■ Data extract
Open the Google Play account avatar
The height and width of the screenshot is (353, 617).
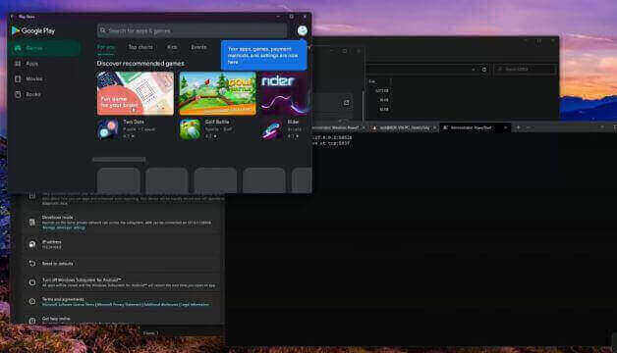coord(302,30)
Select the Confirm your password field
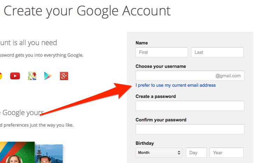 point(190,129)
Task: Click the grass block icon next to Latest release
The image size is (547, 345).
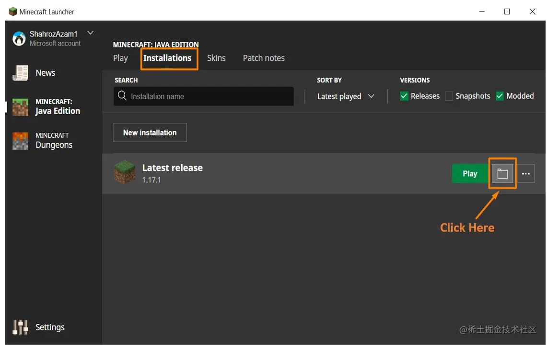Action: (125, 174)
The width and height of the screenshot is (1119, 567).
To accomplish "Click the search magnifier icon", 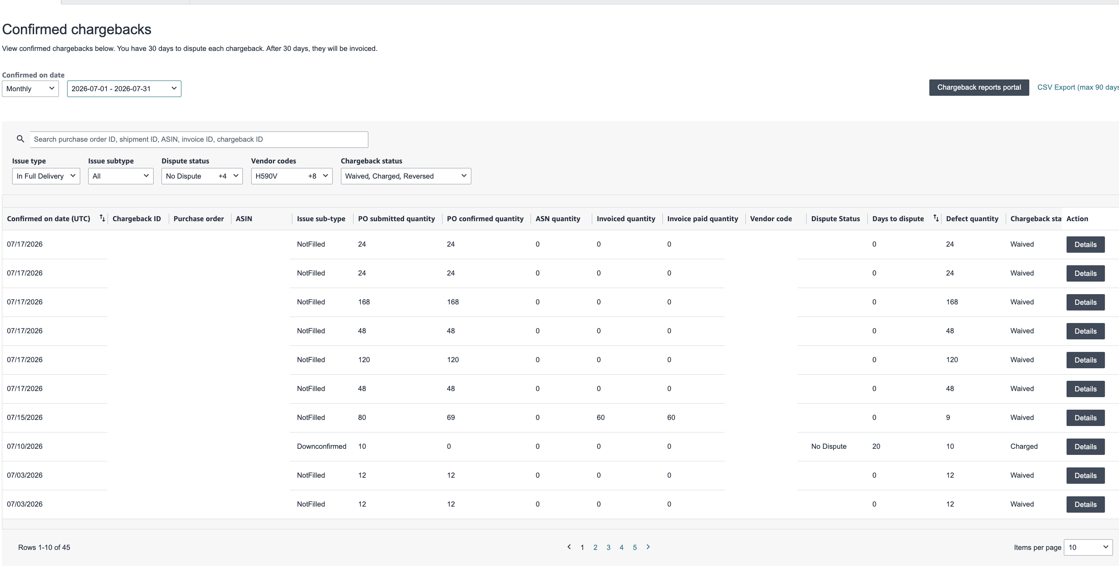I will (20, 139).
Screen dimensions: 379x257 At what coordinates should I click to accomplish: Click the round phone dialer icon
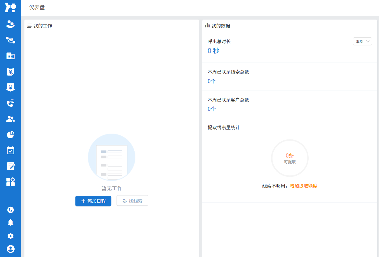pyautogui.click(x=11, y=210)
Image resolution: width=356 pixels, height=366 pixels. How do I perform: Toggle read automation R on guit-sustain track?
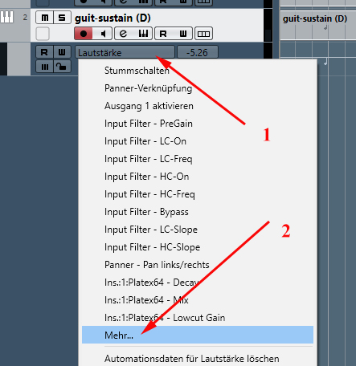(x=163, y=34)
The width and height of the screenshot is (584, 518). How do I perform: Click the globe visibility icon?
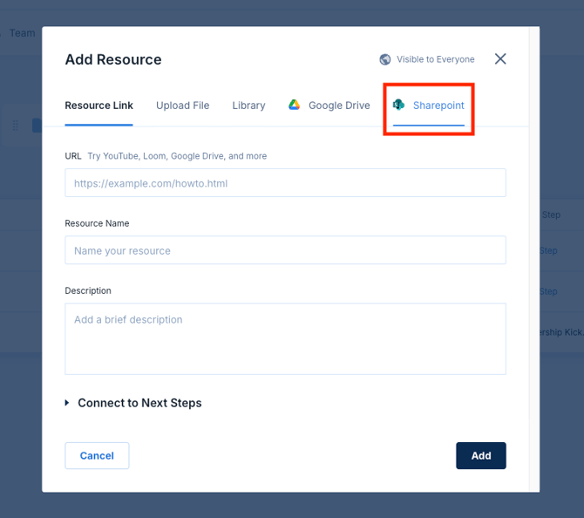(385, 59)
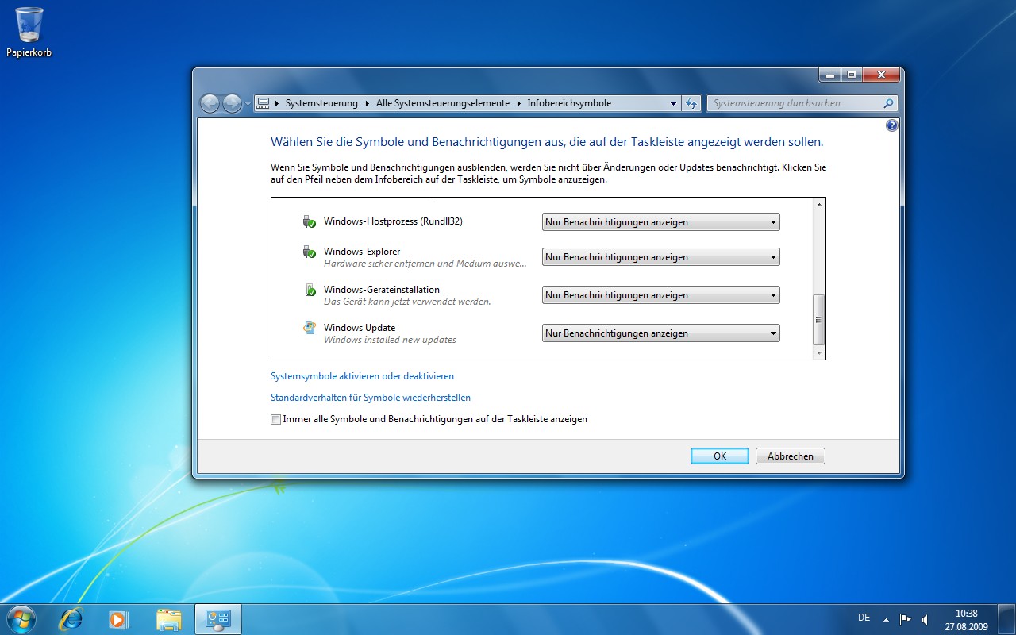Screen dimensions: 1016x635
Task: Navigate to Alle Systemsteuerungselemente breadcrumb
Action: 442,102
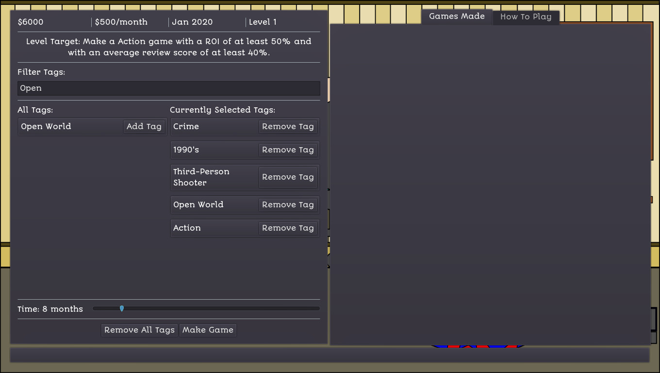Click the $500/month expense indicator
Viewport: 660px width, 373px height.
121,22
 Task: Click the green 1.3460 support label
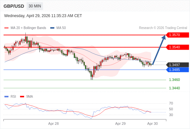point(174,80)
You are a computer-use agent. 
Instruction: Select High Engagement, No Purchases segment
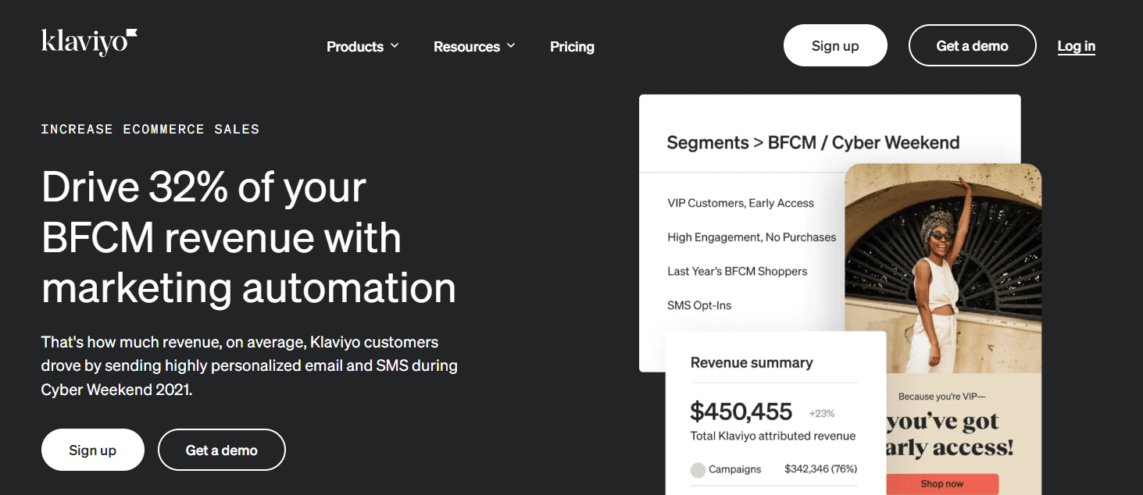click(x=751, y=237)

---

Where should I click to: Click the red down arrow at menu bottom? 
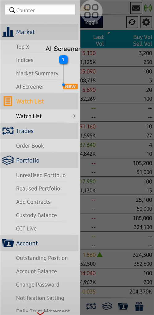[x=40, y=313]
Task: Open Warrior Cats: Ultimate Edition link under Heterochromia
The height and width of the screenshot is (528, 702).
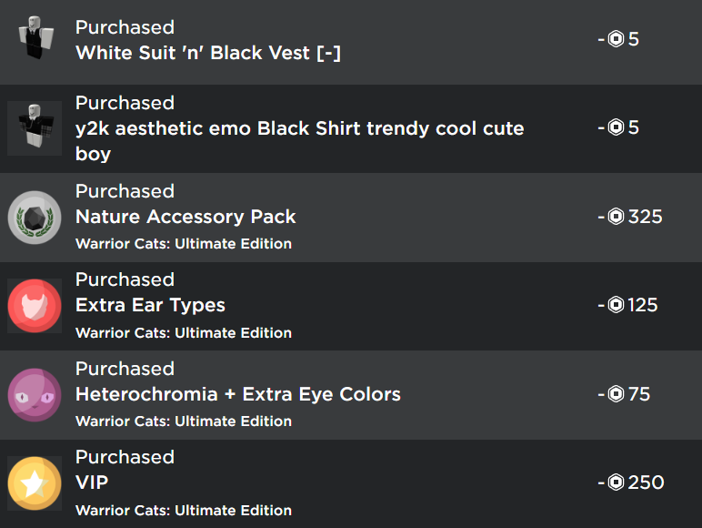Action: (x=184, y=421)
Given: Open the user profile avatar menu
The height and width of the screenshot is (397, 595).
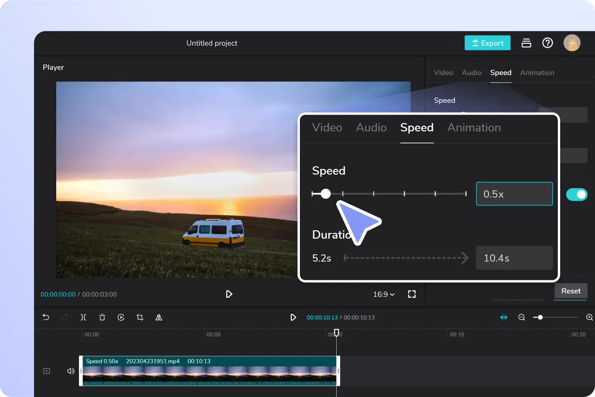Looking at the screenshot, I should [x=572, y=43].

---

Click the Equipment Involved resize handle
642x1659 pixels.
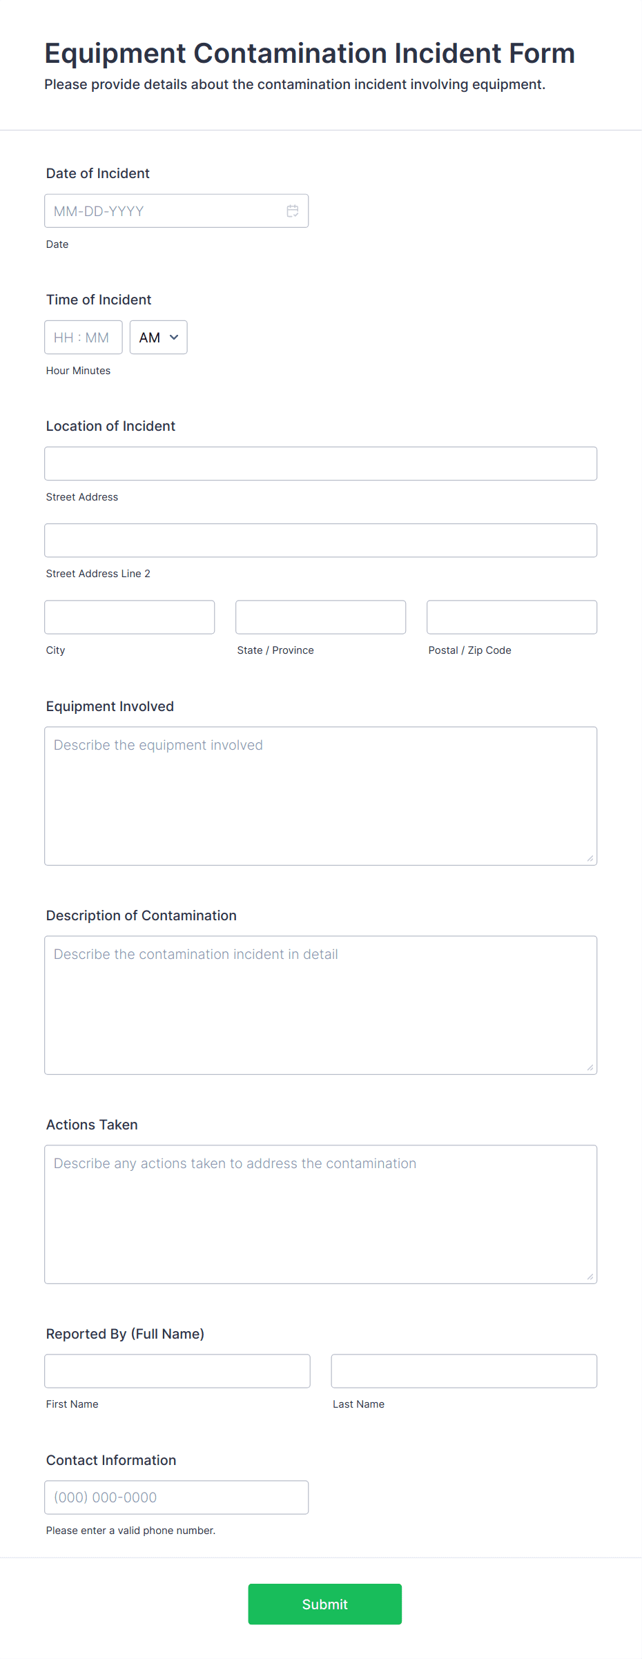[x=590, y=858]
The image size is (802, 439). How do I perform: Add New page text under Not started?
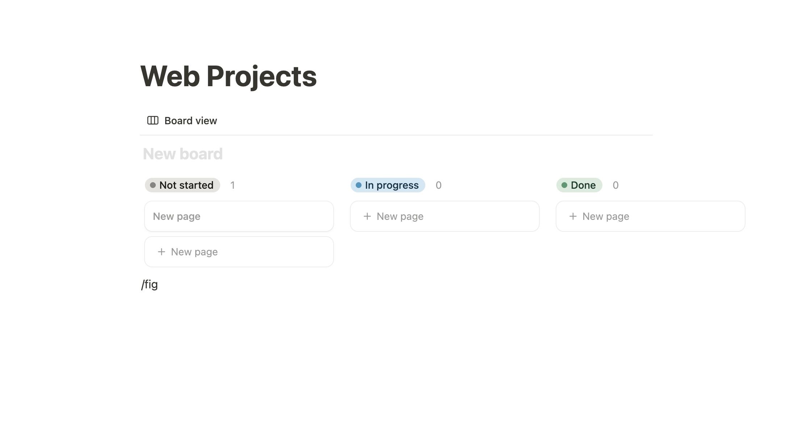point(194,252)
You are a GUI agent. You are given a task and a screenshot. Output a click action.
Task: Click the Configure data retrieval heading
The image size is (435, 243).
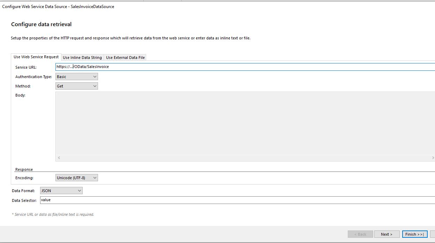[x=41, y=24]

■ Task prompt
Copy out the material starting with the line that contains "The width and height of the screenshot is (584, 518)." and continuing through the line that contains "click(x=751, y=237)", including both of those lines. Leave out the pictures.

■ Exercise solution
The width and height of the screenshot is (584, 518). How do I perform: Click the globe visibility icon?
(385, 59)
Screen dimensions: 1016x635
Task: Navigate to Alle Systemsteuerungselemente breadcrumb
Action: 442,102
Click the $500/month expense indicator
Viewport: 660px width, 373px height.
121,22
 Task: Click the green 1.3460 support label
point(174,80)
You are a computer-use agent. 
Instruction: Select High Engagement, No Purchases segment
click(x=751, y=237)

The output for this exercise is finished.